> **EXERCISE BRIEF**: Go through the records below and copy out every line that contains the word "navigation".
----------
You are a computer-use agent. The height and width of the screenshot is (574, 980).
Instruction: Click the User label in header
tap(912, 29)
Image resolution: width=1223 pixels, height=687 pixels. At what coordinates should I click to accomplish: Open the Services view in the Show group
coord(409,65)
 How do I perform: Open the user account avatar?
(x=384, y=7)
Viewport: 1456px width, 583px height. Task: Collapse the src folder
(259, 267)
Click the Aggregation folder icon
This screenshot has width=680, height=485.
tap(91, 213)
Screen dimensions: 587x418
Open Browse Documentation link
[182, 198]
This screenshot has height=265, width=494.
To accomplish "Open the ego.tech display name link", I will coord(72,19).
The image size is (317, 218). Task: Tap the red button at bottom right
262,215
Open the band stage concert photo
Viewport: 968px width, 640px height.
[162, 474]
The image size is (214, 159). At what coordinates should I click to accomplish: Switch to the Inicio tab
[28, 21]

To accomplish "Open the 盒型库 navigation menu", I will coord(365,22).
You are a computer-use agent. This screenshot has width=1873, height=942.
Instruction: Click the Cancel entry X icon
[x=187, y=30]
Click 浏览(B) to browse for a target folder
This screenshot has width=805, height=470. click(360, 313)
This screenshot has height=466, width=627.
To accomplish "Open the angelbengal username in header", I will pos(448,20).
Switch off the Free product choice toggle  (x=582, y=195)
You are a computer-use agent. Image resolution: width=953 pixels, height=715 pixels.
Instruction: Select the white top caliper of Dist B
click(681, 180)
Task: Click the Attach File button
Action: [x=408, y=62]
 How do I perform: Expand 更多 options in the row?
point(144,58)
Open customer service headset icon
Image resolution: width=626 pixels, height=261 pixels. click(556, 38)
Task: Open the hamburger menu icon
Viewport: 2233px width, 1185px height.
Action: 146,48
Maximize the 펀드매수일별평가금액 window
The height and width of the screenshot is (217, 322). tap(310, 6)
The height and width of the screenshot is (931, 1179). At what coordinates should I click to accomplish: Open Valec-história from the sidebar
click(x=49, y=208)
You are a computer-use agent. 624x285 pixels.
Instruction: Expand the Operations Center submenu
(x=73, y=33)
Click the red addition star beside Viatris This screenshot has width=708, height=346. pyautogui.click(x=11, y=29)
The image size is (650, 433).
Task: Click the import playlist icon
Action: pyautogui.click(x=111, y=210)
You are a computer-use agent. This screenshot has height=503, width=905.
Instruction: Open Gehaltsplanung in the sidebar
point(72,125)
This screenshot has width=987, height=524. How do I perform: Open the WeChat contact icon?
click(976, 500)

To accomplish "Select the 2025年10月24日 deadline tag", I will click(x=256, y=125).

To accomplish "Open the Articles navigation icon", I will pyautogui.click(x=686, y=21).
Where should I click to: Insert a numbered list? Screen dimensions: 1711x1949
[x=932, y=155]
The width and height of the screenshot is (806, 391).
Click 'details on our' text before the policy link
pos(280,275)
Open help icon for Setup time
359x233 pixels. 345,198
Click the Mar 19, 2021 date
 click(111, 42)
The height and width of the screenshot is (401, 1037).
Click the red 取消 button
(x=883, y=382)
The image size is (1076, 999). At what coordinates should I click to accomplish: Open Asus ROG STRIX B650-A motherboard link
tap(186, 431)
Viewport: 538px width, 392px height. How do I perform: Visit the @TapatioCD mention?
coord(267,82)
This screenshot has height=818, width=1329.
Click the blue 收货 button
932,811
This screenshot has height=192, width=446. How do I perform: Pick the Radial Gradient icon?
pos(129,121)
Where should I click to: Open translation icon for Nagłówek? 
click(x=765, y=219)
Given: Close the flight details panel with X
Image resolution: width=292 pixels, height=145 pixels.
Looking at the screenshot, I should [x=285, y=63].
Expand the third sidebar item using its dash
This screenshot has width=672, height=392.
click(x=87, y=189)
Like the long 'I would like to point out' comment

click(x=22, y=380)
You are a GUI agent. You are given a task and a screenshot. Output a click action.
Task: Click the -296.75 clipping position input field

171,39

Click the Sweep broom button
----------
> **SOLVED PROBLEM**:
To accomplish "Open the 盒型库 navigation menu", I will coord(365,22).
To accomplish "Open the Articles navigation icon", I will pyautogui.click(x=686, y=21).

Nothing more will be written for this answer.